* **Stored data**
..........

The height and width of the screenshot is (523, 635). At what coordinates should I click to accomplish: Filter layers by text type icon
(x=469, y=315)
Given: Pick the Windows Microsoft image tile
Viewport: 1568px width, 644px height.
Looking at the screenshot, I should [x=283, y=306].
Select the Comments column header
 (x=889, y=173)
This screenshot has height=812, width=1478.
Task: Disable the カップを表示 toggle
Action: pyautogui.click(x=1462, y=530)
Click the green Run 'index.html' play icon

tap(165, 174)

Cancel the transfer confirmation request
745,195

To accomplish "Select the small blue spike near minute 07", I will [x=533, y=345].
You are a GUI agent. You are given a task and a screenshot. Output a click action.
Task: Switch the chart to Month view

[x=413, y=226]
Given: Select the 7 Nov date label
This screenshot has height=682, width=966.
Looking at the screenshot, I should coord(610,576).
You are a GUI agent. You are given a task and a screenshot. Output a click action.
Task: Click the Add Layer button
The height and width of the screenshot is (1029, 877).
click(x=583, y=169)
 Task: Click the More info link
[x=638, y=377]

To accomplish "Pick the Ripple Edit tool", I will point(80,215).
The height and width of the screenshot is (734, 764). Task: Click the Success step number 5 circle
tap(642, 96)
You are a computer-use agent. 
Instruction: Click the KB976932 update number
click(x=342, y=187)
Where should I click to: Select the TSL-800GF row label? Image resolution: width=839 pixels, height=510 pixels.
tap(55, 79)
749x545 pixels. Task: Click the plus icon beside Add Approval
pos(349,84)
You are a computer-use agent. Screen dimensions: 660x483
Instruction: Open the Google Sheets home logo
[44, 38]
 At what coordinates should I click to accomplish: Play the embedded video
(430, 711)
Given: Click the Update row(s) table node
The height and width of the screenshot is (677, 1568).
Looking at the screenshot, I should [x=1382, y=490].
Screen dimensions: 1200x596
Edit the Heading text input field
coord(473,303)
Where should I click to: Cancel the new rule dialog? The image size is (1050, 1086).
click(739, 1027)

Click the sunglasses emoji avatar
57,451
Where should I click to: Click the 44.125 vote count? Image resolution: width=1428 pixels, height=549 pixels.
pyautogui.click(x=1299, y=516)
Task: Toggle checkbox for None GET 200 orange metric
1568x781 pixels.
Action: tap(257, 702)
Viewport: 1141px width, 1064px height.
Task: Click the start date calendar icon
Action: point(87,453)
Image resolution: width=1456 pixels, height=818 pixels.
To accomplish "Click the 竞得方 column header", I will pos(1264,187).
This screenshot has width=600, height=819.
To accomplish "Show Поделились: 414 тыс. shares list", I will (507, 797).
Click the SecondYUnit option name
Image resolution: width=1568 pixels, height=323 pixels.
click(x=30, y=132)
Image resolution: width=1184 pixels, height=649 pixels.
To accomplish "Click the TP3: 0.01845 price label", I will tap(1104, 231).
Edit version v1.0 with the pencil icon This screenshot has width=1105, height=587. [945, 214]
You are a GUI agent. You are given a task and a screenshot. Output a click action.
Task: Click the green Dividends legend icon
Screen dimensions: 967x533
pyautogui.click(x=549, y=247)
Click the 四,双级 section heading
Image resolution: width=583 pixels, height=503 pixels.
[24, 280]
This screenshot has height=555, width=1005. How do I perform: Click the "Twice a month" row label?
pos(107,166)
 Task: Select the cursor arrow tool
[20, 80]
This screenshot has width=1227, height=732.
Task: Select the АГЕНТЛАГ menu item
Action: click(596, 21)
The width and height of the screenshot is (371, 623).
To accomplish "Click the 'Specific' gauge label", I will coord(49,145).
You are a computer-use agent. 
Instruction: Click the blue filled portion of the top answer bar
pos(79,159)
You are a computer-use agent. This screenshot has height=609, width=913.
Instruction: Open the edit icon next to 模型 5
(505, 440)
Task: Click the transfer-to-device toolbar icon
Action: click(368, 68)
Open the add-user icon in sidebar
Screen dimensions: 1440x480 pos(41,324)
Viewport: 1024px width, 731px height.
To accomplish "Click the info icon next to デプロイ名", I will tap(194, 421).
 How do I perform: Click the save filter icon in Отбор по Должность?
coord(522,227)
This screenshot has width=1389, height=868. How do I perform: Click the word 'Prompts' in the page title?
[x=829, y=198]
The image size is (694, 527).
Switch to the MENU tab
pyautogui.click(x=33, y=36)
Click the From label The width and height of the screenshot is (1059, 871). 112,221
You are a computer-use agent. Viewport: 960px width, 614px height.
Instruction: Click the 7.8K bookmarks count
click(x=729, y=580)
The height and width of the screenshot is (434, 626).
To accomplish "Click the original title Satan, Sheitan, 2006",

..........

* **DIRECTIONS FOR THIS TASK**
Each of the lines above should be printed again precisely as it reads.

* **TASK RESPONSE**
The height and width of the screenshot is (523, 635). At what coordinates should I click to accomplish: Filter layers by text type icon
(x=469, y=315)
Given: Pick the Windows Microsoft image tile
Viewport: 1568px width, 644px height.
Looking at the screenshot, I should [x=283, y=306].
Select the Comments column header
 (x=889, y=173)
This screenshot has height=812, width=1478.
Task: Disable the カップを表示 toggle
Action: pyautogui.click(x=1462, y=530)
Click the green Run 'index.html' play icon

tap(165, 174)

Cancel the transfer confirmation request
745,195

To accomplish "Select the small blue spike near minute 07", I will [x=533, y=345].
You are a GUI agent. You are given a task and a screenshot. Output a click action.
Task: Switch the chart to Month view

[x=413, y=226]
Given: Select the 7 Nov date label
This screenshot has height=682, width=966.
Looking at the screenshot, I should coord(610,576).
You are a GUI agent. You are given a task and a screenshot. Output a click action.
Task: Click the Add Layer button
The height and width of the screenshot is (1029, 877).
click(x=583, y=169)
 Task: Click the More info link
[x=638, y=377]

To accomplish "Pick the Ripple Edit tool", I will point(80,215).
The height and width of the screenshot is (734, 764). Task: Click the Success step number 5 circle
tap(642, 96)
You are a computer-use agent. 
Instruction: Click the KB976932 update number
click(x=342, y=187)
Where should I click to: Select the TSL-800GF row label? Image resolution: width=839 pixels, height=510 pixels.
tap(55, 79)
749x545 pixels. Task: Click the plus icon beside Add Approval
pos(349,84)
You are a computer-use agent. Screen dimensions: 660x483
Instruction: Open the Google Sheets home logo
[44, 38]
 At what coordinates should I click to accomplish: Play the embedded video
(430, 711)
Given: Click the Update row(s) table node
The height and width of the screenshot is (677, 1568).
Looking at the screenshot, I should [x=1382, y=490].
Screen dimensions: 1200x596
Edit the Heading text input field
coord(473,303)
Where should I click to: Cancel the new rule dialog? The image size is (1050, 1086).
click(739, 1027)

Click the sunglasses emoji avatar
57,451
Where should I click to: Click the 44.125 vote count? Image resolution: width=1428 pixels, height=549 pixels.
pyautogui.click(x=1299, y=516)
Task: Toggle checkbox for None GET 200 orange metric
1568x781 pixels.
Action: tap(257, 702)
Viewport: 1141px width, 1064px height.
Task: Click the start date calendar icon
Action: point(87,453)
Image resolution: width=1456 pixels, height=818 pixels.
To accomplish "Click the 竞得方 column header", I will pos(1264,187).
This screenshot has width=600, height=819.
To accomplish "Show Поделились: 414 тыс. shares list", I will (507, 797).
Click the SecondYUnit option name
Image resolution: width=1568 pixels, height=323 pixels.
click(x=30, y=132)
Image resolution: width=1184 pixels, height=649 pixels.
To accomplish "Click the TP3: 0.01845 price label", I will tap(1104, 231).
Edit version v1.0 with the pencil icon This screenshot has width=1105, height=587. [945, 214]
You are a GUI agent. You are given a task and a screenshot. Output a click action.
Task: Click the green Dividends legend icon
Screen dimensions: 967x533
pyautogui.click(x=549, y=247)
Click the 四,双级 section heading
Image resolution: width=583 pixels, height=503 pixels.
[24, 280]
This screenshot has height=555, width=1005. How do I perform: Click the "Twice a month" row label?
pos(107,166)
 Task: Select the cursor arrow tool
[20, 80]
This screenshot has width=1227, height=732.
Task: Select the АГЕНТЛАГ menu item
Action: click(596, 21)
The width and height of the screenshot is (371, 623).
To accomplish "Click the 'Specific' gauge label", I will coord(49,145).
You are a computer-use agent. 
Instruction: Click the blue filled portion of the top answer bar
pos(79,159)
You are a computer-use agent. This screenshot has height=609, width=913.
Instruction: Open the edit icon next to 模型 5
(505, 440)
Task: Click the transfer-to-device toolbar icon
Action: click(368, 68)
Open the add-user icon in sidebar
Screen dimensions: 1440x480 pos(41,324)
Viewport: 1024px width, 731px height.
To accomplish "Click the info icon next to デプロイ名", I will tap(194, 421).
 How do I perform: Click the save filter icon in Отбор по Должность?
coord(522,227)
This screenshot has width=1389, height=868. How do I perform: Click the word 'Prompts' in the page title?
[x=829, y=198]
The image size is (694, 527).
Switch to the MENU tab
pyautogui.click(x=33, y=36)
Click the From label The width and height of the screenshot is (1059, 871). 112,221
You are a computer-use agent. Viewport: 960px width, 614px height.
Instruction: Click the 7.8K bookmarks count
click(x=729, y=580)
The height and width of the screenshot is (434, 626).
To accomplish "Click the original title Satan, Sheitan, 2006",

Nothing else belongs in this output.